Когда Селима открыла дверь, Найл вслед спросил:

— Там хоть что–то известно, как с остальными, добрались ли?

— Да. Все возвратились благополучно. У Гастура шар сел прямо в реку, до берега добирались вплавь. А Милтон так еще и привел нескольких ребятишек, подобрал их в лесу.

— Что за ребятишки? — живо осведомился Найл. Селима посмотрела как–то странно, таинственно.
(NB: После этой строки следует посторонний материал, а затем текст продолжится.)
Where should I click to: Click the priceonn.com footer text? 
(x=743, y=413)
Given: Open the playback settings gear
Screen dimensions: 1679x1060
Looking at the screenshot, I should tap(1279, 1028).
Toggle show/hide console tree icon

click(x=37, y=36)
— Твоих сестренок среди них нет. Найл ответил ошеломленным взглядом.

— Откуда тебе известно, что у меня есть сестренки?

Та опять посмотрела с непонятным, загадочным видом и вышла, оставив дверь открытой. Найл широко раскрытыми глазами глядел ей вслед, недоумевая, что все это значит. Тут в коридоре послышались шаги, и в дверях появилась одетая в синее девушка.

— Дона!

Девушка бросилась к кровати, обвила Найла руками за шею и припала губами к его губам.

У Найла, успевшего позабыть приятное тепло ее уст, перехватило дыхание.

Возвратившаяся Селима сказала с мягкой укоризной:

— Его нельзя волновать. Ему еще долго предстоит набираться сил.

— Я не буду его тревожить, обещаю! Выпустив Найла из объятий. Дона села у него в ногах.

Лучась от счастья, они, не отрываясь, смотрели друг на друга, словно не веря, что снова вместе.

— Я приду через несколько минут, — сказала Селима и удалилась, деликатно притворив за собой дверь.

— Как там мои сестренки? — первым делом спросил Найл. Улыбка сошла с лица Доны.

— Их позавчера забрали. Служительница, которая забирала, сказала, что отведет их к матери.

— Это было в день взрыва?

— Где–то за пару часов.

Такую новость, в общем–то, следовало ожидать. Как раз тогда они торговались с Каззаком. Его сестренкам отводилось место в той сделке.